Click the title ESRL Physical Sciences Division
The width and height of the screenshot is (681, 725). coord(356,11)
--
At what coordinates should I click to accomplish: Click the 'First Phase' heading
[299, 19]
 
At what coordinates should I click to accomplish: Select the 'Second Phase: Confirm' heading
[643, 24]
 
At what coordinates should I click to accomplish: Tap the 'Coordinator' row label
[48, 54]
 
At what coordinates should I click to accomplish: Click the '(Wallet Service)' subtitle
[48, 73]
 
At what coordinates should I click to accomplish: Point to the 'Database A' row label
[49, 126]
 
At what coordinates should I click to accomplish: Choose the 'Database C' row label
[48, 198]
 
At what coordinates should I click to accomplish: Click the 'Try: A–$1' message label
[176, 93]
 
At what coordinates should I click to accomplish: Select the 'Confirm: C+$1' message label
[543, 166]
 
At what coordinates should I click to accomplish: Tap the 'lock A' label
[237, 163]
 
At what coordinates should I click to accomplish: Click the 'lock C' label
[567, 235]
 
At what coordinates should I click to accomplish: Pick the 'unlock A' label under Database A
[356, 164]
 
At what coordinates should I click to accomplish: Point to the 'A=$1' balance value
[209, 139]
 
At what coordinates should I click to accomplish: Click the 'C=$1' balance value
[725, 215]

*INSTRUCTION*:
Render the stretch of entries from the line containing "Click the title" through the line containing "The width and" as a Markdown table with the columns Row and Entry line, skipping any blank lines.

*FINAL RESULT*:
| Row | Entry line |
|---|---|
| 1 | Click the title ESRL Physical Sciences Division |
| 2 | The width and height of the screenshot is (681, 725). coord(356,11) |